The greatest middle-class illusion

The idea of “deserving” is a curious thing. On the one hand, it fuels forward momentum - when someone believes they deserve something, it helps them motivate themselves and reach out for it. On the other hand, if someone thinks they deserve something even when the thing belongs to someone else, their conviction might help them justify theft and robbery and worse.

The Indian middle-class has been described as “aspirational” by many writers (including this one). And as described, their aspiration makes them go for the things they think they “deserve”. They go for their own houses, they go for higher salaries, they go for cars, better lifestyles and what have you. At the same time, because they are convinced they deserve all these things, they inevitably end up creating categories for people who, in their opinion, do not deserve the things they think they deserve.

Why? Because the number of things that can be acquired is limited. Some people will get them and some people will not get them. And because they need some way to justify the belief that they are indeed deserving of the things they have, they need to create reasons to explain why some people don’t have what they have.

These categories include people from scheduled castes and other underprivileged groups. The middle-class tells itself it works hard and in order to prove it, uses the things it has as evidence. And then, it points at the people who don’t have those things and says that their deprivation is proof that they are not hard-working.

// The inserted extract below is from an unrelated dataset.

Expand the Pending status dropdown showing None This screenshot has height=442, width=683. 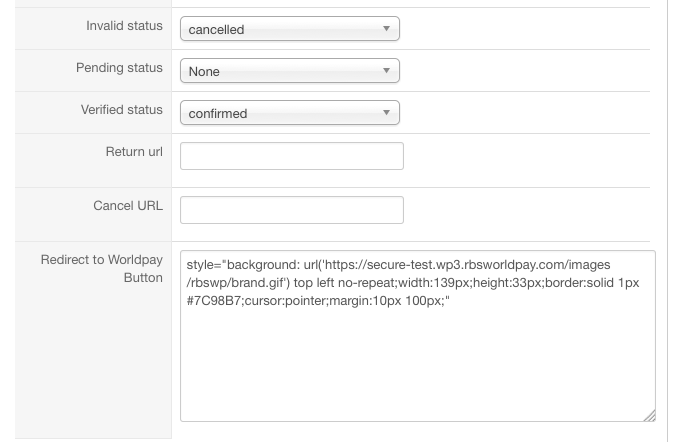coord(280,72)
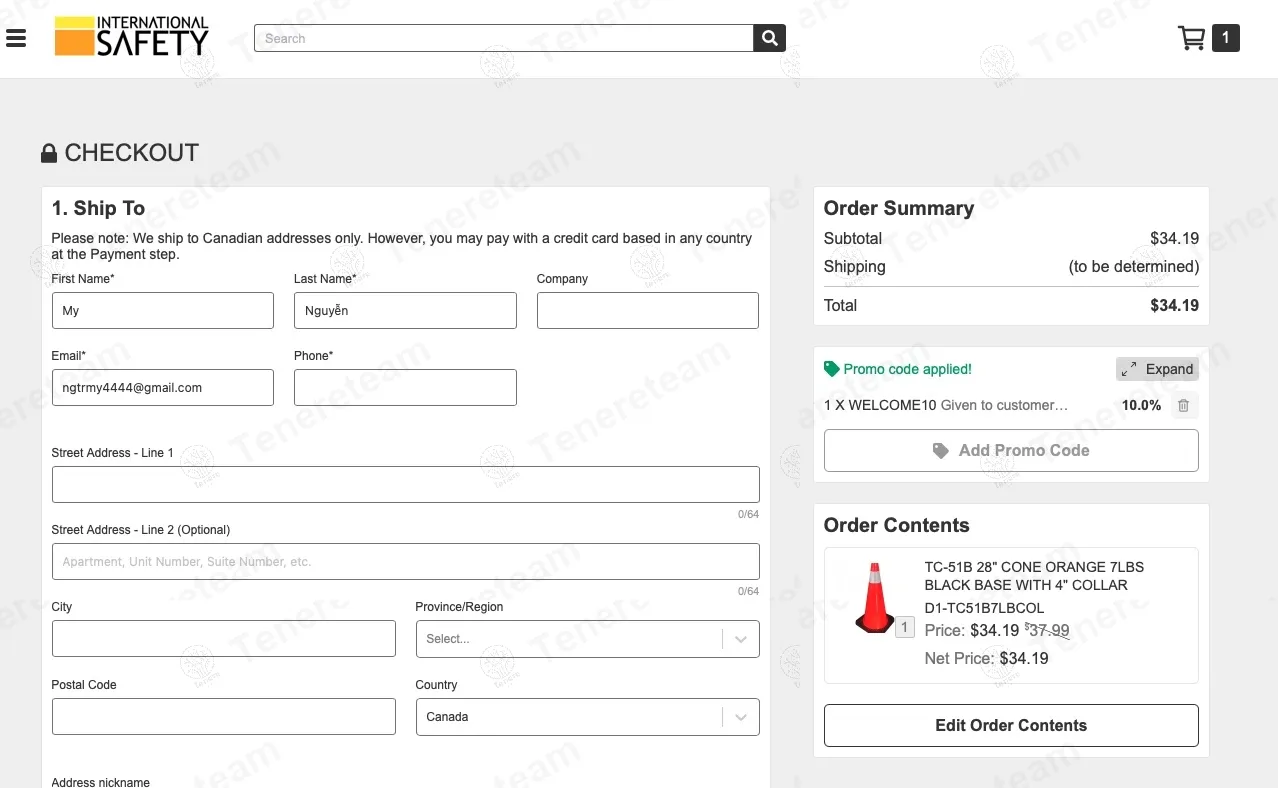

Then, this card is played over and over and over again to maintain the illusion that being deprived is a direct result of not working hard. So even those who are deprived because of our millennia old system of social discrimination - the caste system - start getting called lazy.

Honestly speaking, this disease is not unique to India. Members of the cultural majority in many countries call deprived minorities “lazy” in order to justify their privilege. In addition, they call themselves “the real victim” of social upliftment projects (like Affirmative Action in USA and Reservation in India) because they think it means giving resources to people who don’t “deserve” them.

That, in a nutshell, is the whole game as it plays out in the minds of those of us who “don’t believe in caste” and “are the real victims”. This discontent is then weaponised by unscrupulous politicians to turn the middle-class into supporters of the system that is actually oppressing them. The system that feeds on their dreams to suck money out of their monthly budgets and turns their children into corporate slaves.

Aspiration shouldn’t blind us to reality. But it does. And when that happens, there is always going to be someone waiting to hold our hand and lead us to the edge of a cliff. The poor are not lazy. They are overworked, penniless, and starving. To speak up for them and their right to life and dignity is to speak up for yourself.